The Centre's grand plans of opening up foreign direct investment (FDI) in multi-brand retail can be derailed by State Governments opposed to the move.

The Government has admitted as much, after West Bengal, Bihar and Uttar Pradesh announced their opposition.

“Any State can block the permission,” admitted the Commerce and Industry Minister, Mr Anand Sharma. A retailer wanting to set up shop will require a licence under the Shops and Establishment Act, which falls under the purview of State Governments.

The Centre has prescribed rules for the foreign direct investment in retail trade under its powers given in the concurrent list. Foreign retailers need to first submit their proposal to the Centre, and then knock on the doors of the States, not just for licences, but also for land, water and electricity besides others.

Mr Sharma, meanwhile, said a progressive State would like to have FDI in retail. “You need to be progressive in thinking, not sectoral,” the Minister quipped.

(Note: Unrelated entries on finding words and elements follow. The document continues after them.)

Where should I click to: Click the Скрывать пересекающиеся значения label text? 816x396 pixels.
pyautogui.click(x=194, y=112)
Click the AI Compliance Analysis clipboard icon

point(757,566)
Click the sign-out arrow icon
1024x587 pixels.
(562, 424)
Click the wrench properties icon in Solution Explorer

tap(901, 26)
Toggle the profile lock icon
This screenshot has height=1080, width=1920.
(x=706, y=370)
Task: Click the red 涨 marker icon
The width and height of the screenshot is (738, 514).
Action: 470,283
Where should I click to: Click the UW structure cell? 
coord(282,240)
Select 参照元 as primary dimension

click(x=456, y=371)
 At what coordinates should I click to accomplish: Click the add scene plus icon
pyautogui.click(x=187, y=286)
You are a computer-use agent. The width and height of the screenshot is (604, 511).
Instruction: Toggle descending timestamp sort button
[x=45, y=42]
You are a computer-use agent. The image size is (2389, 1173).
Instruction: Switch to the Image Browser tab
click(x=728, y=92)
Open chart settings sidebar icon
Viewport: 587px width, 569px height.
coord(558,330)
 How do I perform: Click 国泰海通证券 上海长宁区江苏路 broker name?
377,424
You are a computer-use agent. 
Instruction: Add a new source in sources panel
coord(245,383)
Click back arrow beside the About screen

Talking about the opposition from ally the Trinamool Congress (TMC), Mr Sharma said that if needed, he is prepared to talk again to Ms Mamata Banerjee. Both leaders had detailed discussions on Thursday. It is believed that TMC leader and the Railway Minister, Mr Dinesh Trivedi, had complained during the Cabinet meeting that his leader was not consulted.

The ruling UPA's alliance partner DMK is also opposing FDI in retail. Its leader and the Chemical and Fertiliser Minister, Mr M.K. Alagiri, is also believed to have protested during Thursday's Cabinet meeting.

In the mean time, both houses of Parliament witnessed uproar on the Cabinet decision. TMC members joined the Opposition and trooped into the Well of the House shouting slogans against the decision.

In the Rajya Sabha, Mr Sharma's statement giving details of the decision was torn into pieces by CPI (M) and BJP members.

In the din, Mr Sharma could not complete his statement and both the Houses were adjourned till Monday.